++++ Stored data ++++

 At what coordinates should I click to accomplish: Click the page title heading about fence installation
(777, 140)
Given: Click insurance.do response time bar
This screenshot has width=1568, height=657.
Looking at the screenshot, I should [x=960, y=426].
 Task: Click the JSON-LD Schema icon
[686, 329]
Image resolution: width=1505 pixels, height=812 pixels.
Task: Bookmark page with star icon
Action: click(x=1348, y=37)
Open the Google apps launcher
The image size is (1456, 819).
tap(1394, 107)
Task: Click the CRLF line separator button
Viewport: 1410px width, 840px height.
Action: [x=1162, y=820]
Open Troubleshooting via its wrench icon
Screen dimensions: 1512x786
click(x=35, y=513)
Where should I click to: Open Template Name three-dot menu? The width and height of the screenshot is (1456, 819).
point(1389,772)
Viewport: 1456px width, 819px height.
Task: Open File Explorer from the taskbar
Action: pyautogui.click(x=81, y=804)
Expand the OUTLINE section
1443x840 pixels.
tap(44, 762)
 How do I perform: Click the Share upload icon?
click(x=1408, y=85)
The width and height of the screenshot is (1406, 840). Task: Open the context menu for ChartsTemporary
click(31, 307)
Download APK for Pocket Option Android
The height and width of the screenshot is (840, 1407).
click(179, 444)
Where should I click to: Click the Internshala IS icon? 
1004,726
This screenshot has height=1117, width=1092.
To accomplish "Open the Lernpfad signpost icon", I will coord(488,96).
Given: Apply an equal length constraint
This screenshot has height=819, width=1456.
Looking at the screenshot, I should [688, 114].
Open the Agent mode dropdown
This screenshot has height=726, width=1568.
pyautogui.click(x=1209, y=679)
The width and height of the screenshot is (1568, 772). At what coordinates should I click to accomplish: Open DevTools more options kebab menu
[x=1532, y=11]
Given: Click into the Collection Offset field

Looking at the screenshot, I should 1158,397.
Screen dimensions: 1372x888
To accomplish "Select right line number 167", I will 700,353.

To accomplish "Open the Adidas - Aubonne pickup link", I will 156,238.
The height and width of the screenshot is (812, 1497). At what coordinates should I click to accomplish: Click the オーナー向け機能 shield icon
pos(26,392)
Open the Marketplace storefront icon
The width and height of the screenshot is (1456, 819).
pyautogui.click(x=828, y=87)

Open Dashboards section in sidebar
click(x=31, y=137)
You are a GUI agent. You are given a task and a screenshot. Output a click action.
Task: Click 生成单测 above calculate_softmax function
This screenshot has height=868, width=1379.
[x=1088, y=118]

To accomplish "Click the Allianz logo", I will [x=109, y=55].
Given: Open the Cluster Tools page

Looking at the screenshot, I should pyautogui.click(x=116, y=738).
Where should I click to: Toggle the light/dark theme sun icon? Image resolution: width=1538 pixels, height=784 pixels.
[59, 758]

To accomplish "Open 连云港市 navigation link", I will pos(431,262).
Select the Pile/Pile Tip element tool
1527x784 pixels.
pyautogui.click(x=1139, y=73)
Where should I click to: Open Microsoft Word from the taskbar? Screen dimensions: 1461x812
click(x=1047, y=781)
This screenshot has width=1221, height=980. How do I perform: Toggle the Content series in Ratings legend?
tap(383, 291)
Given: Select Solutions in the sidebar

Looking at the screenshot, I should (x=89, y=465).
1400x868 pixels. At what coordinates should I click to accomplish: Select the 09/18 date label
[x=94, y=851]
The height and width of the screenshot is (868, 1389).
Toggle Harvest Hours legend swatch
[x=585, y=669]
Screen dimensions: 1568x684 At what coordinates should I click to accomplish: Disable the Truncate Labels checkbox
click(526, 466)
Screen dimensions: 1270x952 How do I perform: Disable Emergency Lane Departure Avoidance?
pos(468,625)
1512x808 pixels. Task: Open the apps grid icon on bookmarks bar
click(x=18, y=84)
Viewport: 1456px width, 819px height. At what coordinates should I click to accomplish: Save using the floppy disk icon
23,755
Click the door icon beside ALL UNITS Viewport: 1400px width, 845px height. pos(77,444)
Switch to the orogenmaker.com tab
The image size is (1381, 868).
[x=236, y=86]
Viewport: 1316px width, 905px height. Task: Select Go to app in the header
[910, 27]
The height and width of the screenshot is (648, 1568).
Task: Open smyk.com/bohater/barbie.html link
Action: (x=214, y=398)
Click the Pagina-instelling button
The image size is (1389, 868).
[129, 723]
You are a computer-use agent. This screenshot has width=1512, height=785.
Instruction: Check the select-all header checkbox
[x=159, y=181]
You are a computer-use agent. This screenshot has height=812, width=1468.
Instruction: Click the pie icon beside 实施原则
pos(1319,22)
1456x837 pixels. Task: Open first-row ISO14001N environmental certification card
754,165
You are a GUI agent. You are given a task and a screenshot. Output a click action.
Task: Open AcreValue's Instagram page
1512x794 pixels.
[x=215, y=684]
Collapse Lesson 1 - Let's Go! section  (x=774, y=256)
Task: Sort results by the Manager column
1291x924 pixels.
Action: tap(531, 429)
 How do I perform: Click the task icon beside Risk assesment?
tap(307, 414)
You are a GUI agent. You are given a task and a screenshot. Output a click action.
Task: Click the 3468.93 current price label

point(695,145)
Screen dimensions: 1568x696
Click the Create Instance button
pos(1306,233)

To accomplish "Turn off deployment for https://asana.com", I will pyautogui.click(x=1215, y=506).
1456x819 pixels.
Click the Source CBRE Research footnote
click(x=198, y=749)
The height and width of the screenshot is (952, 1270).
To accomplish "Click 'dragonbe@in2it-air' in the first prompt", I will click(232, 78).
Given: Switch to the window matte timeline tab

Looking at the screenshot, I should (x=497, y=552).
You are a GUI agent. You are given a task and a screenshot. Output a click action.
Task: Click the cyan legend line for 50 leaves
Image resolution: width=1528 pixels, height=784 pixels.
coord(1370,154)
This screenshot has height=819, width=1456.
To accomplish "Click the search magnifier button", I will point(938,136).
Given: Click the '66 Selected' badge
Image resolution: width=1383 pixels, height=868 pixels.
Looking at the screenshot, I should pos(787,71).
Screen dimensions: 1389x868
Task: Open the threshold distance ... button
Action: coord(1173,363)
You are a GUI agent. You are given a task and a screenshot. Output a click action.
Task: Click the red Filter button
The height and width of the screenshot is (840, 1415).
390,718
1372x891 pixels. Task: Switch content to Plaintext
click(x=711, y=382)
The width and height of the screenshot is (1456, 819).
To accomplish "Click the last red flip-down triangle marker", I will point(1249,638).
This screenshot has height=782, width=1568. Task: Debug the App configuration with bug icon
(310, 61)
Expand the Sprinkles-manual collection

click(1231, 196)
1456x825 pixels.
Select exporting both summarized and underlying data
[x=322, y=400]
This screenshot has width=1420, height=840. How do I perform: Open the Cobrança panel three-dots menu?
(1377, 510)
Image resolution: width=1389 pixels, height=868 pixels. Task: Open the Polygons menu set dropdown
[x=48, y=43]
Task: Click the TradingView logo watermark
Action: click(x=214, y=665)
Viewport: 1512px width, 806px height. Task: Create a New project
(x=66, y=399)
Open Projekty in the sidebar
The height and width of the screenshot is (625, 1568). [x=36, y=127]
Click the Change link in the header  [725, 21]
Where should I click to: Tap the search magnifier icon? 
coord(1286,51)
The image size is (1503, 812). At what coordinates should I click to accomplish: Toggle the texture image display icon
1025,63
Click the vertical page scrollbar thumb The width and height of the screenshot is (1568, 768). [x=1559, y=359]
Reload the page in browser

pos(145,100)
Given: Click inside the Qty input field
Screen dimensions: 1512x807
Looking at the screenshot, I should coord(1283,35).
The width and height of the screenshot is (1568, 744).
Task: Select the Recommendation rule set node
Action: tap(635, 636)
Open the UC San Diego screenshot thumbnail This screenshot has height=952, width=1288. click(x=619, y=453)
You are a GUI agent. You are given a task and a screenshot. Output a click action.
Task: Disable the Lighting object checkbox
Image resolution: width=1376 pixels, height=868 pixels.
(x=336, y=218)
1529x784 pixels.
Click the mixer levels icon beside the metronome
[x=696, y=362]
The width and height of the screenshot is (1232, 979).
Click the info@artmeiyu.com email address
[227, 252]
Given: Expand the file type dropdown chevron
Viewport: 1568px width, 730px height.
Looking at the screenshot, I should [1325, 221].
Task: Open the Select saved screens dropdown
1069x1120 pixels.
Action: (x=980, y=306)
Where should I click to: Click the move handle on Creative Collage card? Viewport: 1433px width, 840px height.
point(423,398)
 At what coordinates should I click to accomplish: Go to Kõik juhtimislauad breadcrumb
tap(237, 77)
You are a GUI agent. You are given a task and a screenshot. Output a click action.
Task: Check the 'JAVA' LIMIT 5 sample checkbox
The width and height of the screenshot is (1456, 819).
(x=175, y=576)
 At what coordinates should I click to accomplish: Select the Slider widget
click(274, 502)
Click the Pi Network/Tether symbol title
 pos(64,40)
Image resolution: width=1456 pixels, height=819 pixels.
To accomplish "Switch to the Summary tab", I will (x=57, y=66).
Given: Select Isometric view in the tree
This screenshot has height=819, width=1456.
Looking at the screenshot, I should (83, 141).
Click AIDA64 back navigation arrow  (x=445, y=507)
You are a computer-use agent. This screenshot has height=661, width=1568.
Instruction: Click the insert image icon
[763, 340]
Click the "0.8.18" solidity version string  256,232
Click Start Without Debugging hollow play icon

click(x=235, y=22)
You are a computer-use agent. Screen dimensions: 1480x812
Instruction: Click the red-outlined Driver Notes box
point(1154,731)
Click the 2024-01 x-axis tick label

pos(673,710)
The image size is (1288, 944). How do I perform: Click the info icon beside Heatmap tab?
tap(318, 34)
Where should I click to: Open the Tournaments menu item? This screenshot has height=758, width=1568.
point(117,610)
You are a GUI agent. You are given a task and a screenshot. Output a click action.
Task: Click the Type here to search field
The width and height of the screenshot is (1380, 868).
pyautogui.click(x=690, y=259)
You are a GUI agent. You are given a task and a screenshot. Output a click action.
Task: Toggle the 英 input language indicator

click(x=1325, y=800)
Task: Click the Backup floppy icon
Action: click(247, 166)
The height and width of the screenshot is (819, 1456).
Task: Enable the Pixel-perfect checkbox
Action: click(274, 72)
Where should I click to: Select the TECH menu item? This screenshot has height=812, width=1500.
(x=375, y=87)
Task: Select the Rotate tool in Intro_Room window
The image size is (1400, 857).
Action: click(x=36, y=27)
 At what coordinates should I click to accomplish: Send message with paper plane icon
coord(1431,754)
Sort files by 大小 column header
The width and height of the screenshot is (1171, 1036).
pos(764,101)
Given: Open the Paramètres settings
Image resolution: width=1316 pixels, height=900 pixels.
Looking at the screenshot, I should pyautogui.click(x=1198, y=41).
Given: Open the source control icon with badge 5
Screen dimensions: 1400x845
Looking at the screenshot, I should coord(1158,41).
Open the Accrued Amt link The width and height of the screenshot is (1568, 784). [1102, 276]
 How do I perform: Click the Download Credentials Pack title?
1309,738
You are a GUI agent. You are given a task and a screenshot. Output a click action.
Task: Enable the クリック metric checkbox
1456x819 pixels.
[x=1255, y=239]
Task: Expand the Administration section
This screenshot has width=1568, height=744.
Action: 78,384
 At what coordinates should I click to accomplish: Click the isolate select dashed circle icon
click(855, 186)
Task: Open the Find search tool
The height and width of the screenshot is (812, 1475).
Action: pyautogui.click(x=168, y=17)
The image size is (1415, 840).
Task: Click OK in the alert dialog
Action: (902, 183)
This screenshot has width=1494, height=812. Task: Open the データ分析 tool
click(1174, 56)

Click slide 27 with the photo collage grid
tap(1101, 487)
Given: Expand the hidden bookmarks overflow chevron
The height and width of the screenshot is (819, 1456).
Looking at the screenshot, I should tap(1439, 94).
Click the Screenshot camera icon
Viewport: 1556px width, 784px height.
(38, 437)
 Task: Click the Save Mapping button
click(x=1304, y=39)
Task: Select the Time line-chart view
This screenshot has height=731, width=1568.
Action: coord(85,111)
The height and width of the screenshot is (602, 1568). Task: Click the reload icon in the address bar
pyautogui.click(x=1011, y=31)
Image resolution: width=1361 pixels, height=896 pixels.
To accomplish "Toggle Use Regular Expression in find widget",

++++

Look through the data above for the string "computer" and copy every line where it appears.

### Result of the exercise
You are a computer-use agent. This screenshot has width=1512, height=785.
You are a computer-use agent. This screenshot has height=812, width=1468.
You are a computer-use agent. This screenshot has height=661, width=1568.
You are a computer-use agent. Screen dimensions: 1480x812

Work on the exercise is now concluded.